■ **WORK INSTRUCTIONS**:
Your reply should be a faithful copy of the records below, free of pictures.

┌──

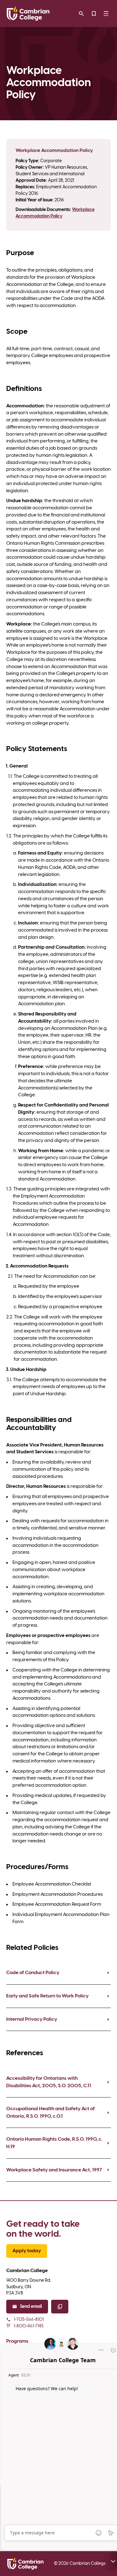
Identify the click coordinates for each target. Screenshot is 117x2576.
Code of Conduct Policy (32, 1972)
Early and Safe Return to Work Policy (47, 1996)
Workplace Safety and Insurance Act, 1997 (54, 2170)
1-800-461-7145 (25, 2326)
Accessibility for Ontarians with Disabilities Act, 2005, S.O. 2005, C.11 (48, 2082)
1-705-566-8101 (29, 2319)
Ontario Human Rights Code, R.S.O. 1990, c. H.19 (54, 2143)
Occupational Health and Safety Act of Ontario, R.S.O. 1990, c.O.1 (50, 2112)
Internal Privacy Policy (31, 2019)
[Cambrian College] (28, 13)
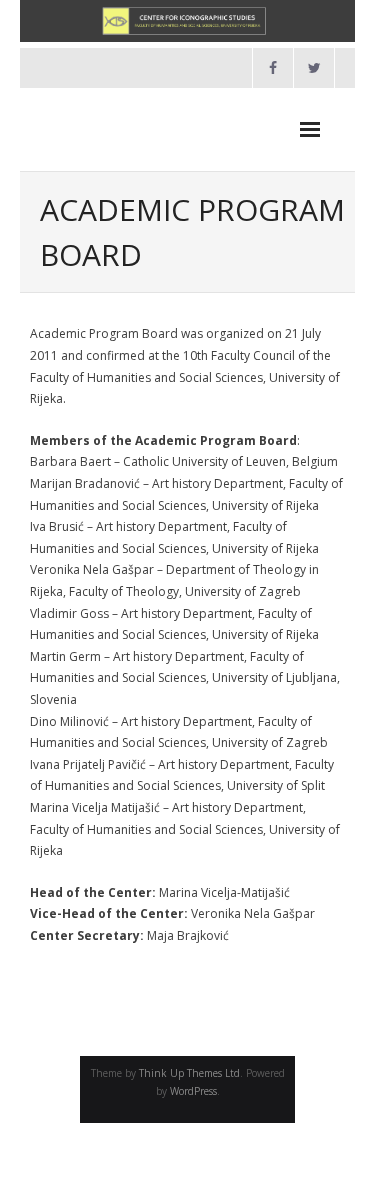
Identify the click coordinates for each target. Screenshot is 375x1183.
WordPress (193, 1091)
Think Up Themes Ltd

└──

■ **SOLUTION TO THE PROBLEM**:
Identify the click coordinates for each target. Screenshot is 117x2576.
Code of Conduct Policy (32, 1972)
Early and Safe Return to Work Policy (47, 1996)
Workplace Safety and Insurance Act, 1997 (54, 2170)
1-800-461-7145 (25, 2326)
Accessibility for Ontarians with Disabilities Act, 2005, S.O. 2005, C.11 (48, 2082)
1-705-566-8101 (29, 2319)
Ontario Human Rights Code, R.S.O. 1990, c. H.19 (54, 2143)
Occupational Health and Safety Act of Ontario, R.S.O. 1990, c.O.1 (50, 2112)
Internal Privacy Policy (31, 2019)
[Cambrian College] (28, 13)
Identify the click coordinates for each target. Screenshot is 375x1183.
WordPress (193, 1091)
Think Up Themes Ltd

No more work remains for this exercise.